Story has never really been the most defining feature for Dynasty Warriors, and character personalities tend to revolve around one trait. The latter is still seen in Dynasty Warriors: Godseekers. The shifty character is still shifty, the ambitious character is still ambitious, and the angry character is still angry. A few missions into the story, one of Godseekers new features called the Path of Destiny is unlocked where you can learn more about each officer. At first, it is fun to see them have conversations about their desires and reasons to unify China, but they become silly and convoluted rather quickly. Unfortunately, the Path of Destiny becomes just a way to unlock characters than a place for interesting character development. When it comes to the main storyline though, Dynasty Warriors: Godseekers actually crafts something unique. This time around, the poster boy, Zhou Yun, is the main character, and you follow him through the three kingdoms timeline. He is accompanied with two new characters created for the game. The first is Zhou Yun childhood friend, Lei Bin, and the next is a mysterious girl with magical powers, Lixia. The three of them hop from battle to battle; learning more about this magical girl’s origin. Even though it is nice to see something fresh coming from a story Koei Tecmo has rehashed dozens of times, it comes at you pretty haphazardly with major twists being telegraphed hours before they actually happen. Even though it is not the best in storytelling, it is still fun to play through to the end.

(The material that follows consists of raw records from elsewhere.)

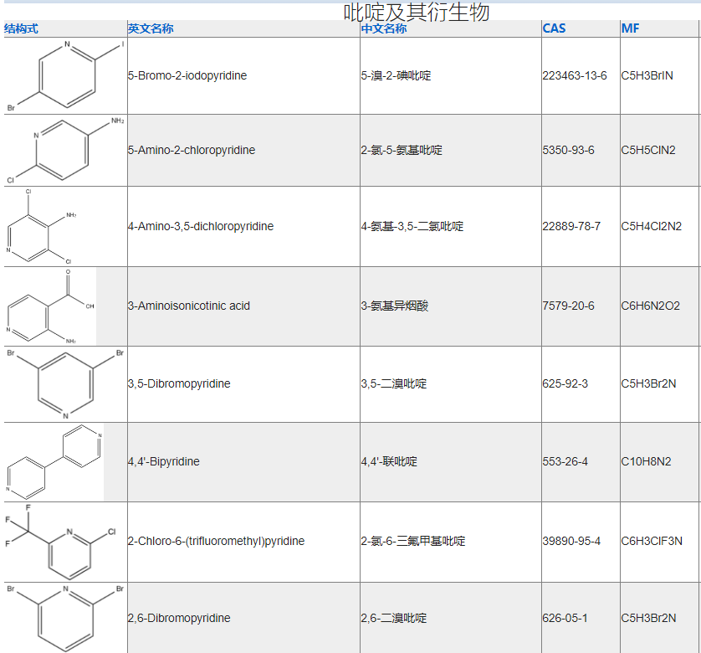701x653 pixels.
Task: Click the 结构式 column header
Action: tap(21, 28)
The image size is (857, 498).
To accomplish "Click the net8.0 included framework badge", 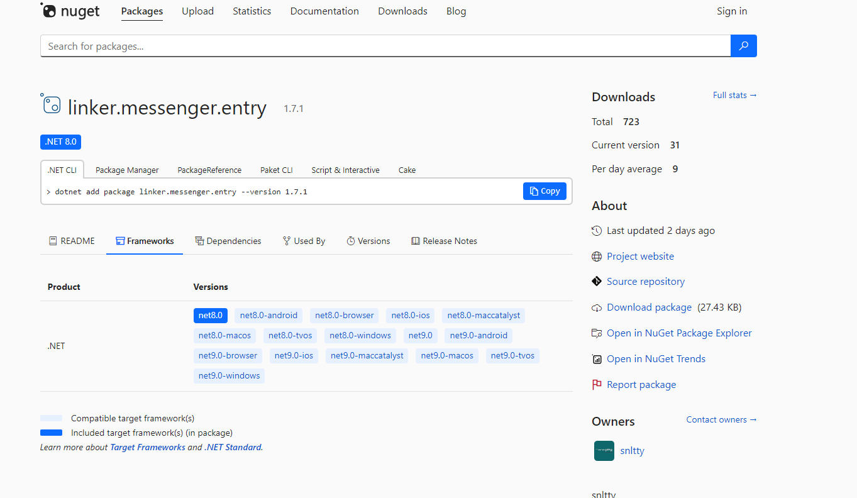I will coord(210,316).
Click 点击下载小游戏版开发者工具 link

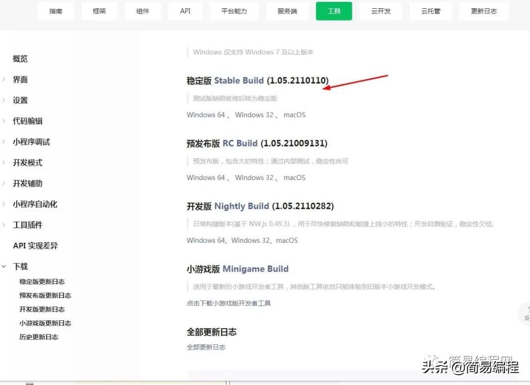pos(229,303)
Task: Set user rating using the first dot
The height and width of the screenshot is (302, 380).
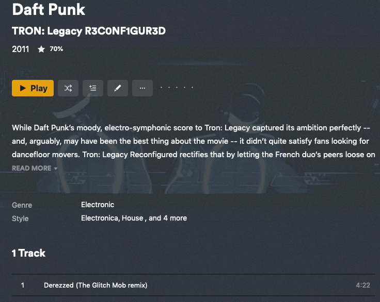Action: point(162,88)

There is a surprisingly large amount of voice work throughout Godseekers, and it is done rather well. Character interactions come off as natural, and there are rarely any cringe moments. If you are looking for dual audio, Japanese VO is the only option available this time around. The power ballads and rock guitar riffs that are synonymous with the franchise are still wailing in the background. They can be welcoming to die-hard fans, but after a few hours of strategizing, it starts to get repetitive. When is comes to the cinematics, they are surprisingly well animated. The character models and texture look crisp. When going into the game, the models of your officers stay clean and animate fluidly. You have a choice to have the camera either panned, overlooking the battle, or zoomed in, following each unit’s movements. The zoomed mode (called Warriors Mode) can be a little disorienting; especially when shifting between units. Also, the graphics take a significant hit in frame rate when the camera is on enemy units. Whereas your characters moves smoothly around the map, enemies stutter step from point A to B and have significantly fuzzier textures. Overall, Dynasty Warriors: Godseekers is an interesting take on the Warriors universe. While the turn-based style is drastically different from what fans are used to, it offers a more analytical way to enjoy the franchise. Even though the battles do get more repetitive and easier as you progress, Dynasty Warriors: Godseekers is an entry that can keep a fan of the series engaged for a significant amount of time.